* [TRABAJO POR HACER]:
(a) Di si cada una de estas afirmaciones coincide con el fragmento sobre los consensos económicos. Responde sí o no y cita las palabras exactas del fragmento que lo deciden. (i) El segundo consenso trata sobre los precios relativos. (ii) Terminar con el problema de las tarifas no es inflacionario. (iii) Es mejor moderar el crecimiento que tener una crisis cambiaria.
(b) Copia la parte del fragmento sobre los consensos económicos que va entre "El segundo consenso" y "de menores ingresos.", ambos incluidos, y cambia "tarifas" por "facturas".

* [FRAGMENTO DEL TEXTO]:


  El segundo consenso es sobre los precios relativos. Es simple, no se puede mantener eternamente el crecimiento del valor de las tarifas por debajo de la inflación. Y mucho menos cuando parte de la energía debe importarse. Otra vez, esta situación ya produjo problemas durante el segundo gobierno de CFK. Terminar con este problema también es inflacionario, pero la situación no puede sostenerse para siempre. Aquí también se necesitan soluciones creativas, para el caso contener a los sectores de menores ingresos.

  El tercer consenso son las medidas más ortodoxas. Si no hay dólares suficientes el Gasto debe moderarse. El gasto mete presión cambiaria porque con serios problemas en la función de reserva de valor de la moneda los excedentes se dolarizan. Luego también funciona el multiplicador keynesiano. Más gasto es más demanda agregada y más importaciones. En este punto lo que se necesita es “sintonía fina”. No se puede crecer si no se tiene con qué. Es mejor moderar el crecimiento que tener una crisis cambiaria que de todas maneras lo va a frenar, pero más traumáticamente.

* [DATOS MOSTRADOS]:
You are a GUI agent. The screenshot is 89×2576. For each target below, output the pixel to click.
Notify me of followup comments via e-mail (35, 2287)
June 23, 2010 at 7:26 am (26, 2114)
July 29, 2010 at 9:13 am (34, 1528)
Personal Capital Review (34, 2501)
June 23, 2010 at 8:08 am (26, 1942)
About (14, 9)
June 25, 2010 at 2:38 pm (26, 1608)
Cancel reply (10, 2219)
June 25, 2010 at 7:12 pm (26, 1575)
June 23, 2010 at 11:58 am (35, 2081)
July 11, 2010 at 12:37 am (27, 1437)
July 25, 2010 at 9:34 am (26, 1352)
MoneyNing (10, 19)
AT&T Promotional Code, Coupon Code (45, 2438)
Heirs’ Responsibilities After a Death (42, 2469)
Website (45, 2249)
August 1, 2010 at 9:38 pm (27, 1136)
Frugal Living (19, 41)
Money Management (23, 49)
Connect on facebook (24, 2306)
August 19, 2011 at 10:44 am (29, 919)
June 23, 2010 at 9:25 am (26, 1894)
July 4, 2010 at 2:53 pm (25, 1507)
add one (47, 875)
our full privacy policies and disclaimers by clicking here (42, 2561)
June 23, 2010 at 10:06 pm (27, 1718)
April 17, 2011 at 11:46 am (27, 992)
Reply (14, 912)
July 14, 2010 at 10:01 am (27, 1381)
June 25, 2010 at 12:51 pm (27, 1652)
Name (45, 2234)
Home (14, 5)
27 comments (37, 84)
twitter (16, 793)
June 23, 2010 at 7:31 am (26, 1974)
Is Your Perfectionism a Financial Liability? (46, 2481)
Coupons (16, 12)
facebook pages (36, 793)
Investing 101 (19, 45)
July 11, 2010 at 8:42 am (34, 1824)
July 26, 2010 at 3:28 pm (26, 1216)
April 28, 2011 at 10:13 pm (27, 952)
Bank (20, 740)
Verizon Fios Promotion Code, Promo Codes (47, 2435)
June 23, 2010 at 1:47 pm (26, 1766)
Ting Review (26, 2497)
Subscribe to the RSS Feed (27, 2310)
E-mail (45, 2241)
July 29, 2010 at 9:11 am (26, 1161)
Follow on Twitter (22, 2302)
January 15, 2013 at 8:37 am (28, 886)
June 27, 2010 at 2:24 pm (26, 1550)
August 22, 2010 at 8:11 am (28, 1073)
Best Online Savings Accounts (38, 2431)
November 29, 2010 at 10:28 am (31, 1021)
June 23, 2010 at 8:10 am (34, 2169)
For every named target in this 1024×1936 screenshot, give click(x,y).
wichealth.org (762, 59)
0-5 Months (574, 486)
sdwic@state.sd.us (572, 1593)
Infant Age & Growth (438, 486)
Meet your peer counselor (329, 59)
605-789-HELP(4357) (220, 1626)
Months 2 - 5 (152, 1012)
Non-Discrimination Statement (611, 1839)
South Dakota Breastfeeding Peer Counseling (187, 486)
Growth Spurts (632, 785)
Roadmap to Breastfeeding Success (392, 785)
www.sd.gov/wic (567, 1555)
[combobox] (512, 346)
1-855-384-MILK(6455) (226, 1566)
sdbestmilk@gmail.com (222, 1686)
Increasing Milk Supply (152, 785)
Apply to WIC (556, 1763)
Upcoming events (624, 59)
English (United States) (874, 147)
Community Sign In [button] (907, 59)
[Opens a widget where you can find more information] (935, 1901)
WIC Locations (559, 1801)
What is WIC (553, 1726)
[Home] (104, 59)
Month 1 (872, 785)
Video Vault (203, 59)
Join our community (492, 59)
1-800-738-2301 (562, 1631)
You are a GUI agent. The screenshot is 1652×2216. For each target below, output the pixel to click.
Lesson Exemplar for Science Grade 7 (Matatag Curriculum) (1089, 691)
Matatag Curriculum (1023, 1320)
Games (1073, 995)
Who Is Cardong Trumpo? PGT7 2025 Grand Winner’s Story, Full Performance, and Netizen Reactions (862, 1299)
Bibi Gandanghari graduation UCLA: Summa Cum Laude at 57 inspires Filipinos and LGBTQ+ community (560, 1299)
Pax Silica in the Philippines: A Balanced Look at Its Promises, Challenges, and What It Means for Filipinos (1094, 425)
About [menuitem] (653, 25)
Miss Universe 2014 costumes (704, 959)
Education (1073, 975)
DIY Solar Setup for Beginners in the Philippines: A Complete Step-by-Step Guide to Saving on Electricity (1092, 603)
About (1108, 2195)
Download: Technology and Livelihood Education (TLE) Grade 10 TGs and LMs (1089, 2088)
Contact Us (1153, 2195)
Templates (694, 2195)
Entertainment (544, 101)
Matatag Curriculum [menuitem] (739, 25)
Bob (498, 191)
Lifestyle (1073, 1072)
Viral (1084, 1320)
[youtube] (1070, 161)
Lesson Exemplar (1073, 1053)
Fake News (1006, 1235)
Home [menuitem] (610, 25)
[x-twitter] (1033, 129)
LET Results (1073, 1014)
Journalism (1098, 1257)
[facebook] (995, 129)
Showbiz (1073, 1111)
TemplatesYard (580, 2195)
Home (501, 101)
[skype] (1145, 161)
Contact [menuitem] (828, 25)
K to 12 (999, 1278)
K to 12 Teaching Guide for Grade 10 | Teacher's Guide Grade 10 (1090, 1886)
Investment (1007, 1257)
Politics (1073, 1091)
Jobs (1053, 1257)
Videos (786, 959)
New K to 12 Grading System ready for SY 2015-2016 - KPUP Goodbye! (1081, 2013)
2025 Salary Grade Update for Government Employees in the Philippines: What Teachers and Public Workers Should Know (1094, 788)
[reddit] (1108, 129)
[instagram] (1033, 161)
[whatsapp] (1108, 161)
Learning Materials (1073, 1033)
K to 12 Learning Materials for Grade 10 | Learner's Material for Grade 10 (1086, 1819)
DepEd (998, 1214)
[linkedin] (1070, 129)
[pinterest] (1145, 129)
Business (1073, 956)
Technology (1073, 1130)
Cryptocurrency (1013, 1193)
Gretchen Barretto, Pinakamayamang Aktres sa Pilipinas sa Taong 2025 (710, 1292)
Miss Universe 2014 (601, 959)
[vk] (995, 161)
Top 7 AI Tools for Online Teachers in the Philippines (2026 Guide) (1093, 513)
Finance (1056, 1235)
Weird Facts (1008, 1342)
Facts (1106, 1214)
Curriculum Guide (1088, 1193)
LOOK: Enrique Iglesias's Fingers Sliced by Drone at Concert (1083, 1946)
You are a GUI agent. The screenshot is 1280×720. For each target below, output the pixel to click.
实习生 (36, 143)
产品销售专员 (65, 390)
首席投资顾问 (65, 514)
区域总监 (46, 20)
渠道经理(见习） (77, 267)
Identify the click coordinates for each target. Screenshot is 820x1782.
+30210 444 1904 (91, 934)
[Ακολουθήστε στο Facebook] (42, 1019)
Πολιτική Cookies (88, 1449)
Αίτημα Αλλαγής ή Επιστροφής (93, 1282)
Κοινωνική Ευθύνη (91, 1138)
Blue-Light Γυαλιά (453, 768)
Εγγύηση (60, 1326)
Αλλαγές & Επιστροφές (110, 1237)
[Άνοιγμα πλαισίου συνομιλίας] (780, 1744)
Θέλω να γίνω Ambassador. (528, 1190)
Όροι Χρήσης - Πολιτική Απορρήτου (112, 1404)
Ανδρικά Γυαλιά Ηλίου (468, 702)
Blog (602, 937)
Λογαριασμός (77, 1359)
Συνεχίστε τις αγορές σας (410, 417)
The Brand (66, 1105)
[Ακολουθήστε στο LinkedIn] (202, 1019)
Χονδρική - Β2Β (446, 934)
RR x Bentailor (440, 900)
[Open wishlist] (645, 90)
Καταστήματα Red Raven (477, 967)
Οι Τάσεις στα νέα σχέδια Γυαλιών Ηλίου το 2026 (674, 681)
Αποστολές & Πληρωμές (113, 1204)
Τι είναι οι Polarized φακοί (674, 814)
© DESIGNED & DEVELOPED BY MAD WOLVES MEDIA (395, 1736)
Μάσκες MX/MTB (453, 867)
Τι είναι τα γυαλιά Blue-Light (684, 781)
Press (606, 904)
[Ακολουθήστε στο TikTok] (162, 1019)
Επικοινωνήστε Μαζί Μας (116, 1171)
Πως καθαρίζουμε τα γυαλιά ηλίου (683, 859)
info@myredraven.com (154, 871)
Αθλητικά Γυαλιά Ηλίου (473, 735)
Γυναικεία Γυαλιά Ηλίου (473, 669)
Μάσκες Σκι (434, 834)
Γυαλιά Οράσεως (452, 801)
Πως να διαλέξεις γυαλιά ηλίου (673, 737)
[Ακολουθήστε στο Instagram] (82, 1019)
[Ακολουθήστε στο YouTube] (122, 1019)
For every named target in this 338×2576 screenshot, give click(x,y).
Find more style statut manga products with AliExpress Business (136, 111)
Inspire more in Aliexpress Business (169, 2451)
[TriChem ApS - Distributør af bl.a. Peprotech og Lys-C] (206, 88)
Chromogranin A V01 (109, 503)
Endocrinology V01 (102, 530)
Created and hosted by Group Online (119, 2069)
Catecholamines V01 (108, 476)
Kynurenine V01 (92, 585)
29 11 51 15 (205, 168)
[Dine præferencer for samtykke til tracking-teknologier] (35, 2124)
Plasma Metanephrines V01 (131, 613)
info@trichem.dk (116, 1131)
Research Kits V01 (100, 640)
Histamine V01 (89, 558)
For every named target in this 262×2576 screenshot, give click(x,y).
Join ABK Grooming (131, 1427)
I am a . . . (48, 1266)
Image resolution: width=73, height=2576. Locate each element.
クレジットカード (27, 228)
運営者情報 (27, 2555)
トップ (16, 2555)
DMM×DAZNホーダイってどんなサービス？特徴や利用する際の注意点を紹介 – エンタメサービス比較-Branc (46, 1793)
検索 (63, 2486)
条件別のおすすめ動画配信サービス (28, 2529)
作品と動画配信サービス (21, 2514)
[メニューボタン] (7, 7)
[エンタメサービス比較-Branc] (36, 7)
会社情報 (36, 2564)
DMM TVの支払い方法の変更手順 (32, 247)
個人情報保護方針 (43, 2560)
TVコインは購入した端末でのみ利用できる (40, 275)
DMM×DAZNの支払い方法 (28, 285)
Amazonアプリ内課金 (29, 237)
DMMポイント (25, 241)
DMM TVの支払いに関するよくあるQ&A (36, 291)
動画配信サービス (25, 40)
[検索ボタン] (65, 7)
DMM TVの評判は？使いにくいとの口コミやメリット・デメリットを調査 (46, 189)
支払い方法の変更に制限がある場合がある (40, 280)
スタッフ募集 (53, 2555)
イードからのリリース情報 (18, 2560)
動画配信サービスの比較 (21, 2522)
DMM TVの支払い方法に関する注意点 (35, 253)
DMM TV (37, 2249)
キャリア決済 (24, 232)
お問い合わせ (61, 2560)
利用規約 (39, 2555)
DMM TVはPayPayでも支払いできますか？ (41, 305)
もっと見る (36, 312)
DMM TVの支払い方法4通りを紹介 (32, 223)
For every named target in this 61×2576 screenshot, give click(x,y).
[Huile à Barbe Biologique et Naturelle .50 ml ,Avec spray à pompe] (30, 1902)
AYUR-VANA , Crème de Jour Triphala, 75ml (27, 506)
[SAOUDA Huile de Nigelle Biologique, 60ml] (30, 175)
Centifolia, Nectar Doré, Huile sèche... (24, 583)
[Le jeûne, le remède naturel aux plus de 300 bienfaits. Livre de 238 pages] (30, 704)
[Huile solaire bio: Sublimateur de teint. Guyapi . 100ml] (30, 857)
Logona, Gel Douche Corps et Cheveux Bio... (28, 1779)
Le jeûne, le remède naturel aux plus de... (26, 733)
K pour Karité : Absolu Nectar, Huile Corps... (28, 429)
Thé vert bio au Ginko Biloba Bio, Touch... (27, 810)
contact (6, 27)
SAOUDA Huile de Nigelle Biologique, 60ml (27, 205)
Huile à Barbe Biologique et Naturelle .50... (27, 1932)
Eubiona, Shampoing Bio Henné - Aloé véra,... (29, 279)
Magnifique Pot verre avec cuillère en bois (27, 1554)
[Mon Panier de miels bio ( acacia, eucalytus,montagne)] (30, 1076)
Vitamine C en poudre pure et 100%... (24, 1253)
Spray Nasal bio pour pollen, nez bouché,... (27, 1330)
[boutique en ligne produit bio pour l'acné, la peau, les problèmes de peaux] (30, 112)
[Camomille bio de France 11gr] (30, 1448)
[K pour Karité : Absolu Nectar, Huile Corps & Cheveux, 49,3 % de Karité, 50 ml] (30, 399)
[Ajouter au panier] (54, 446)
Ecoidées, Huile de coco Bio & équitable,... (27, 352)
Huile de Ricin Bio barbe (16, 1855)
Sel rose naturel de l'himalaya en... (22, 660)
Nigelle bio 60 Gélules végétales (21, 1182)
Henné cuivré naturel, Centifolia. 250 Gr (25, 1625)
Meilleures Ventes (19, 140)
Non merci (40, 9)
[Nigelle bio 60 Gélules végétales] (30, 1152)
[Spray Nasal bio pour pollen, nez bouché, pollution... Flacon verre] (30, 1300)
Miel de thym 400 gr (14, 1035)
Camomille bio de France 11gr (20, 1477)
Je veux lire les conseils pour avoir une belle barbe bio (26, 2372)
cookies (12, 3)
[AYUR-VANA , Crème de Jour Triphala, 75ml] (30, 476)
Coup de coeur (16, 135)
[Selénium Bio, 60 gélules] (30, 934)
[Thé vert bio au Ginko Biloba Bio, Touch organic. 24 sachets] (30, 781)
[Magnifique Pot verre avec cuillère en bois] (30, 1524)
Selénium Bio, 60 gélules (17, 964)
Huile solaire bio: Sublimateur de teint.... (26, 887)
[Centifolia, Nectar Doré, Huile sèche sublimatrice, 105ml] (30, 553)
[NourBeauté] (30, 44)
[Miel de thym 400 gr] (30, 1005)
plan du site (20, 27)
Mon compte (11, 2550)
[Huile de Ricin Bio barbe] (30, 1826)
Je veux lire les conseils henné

* [SOLUCIONES]:
(a)
(i) Sí: "El segundo consenso es sobre los precios relativos."
(ii) No: "Terminar con este problema también es inflacionario"
(iii) Sí: "Es mejor moderar el crecimiento que tener una crisis cambiaria"

(b)
El segundo consenso es sobre los precios relativos. Es simple, no se puede mantener eternamente el crecimiento del valor de las facturas por debajo de la inflación. Y mucho menos cuando parte de la energía debe importarse. Otra vez, esta situación ya produjo problemas durante el segundo gobierno de CFK. Terminar con este problema también es inflacionario, pero la situación no puede sostenerse para siempre. Aquí también se necesitan soluciones creativas, para el caso contener a los sectores de menores ingresos.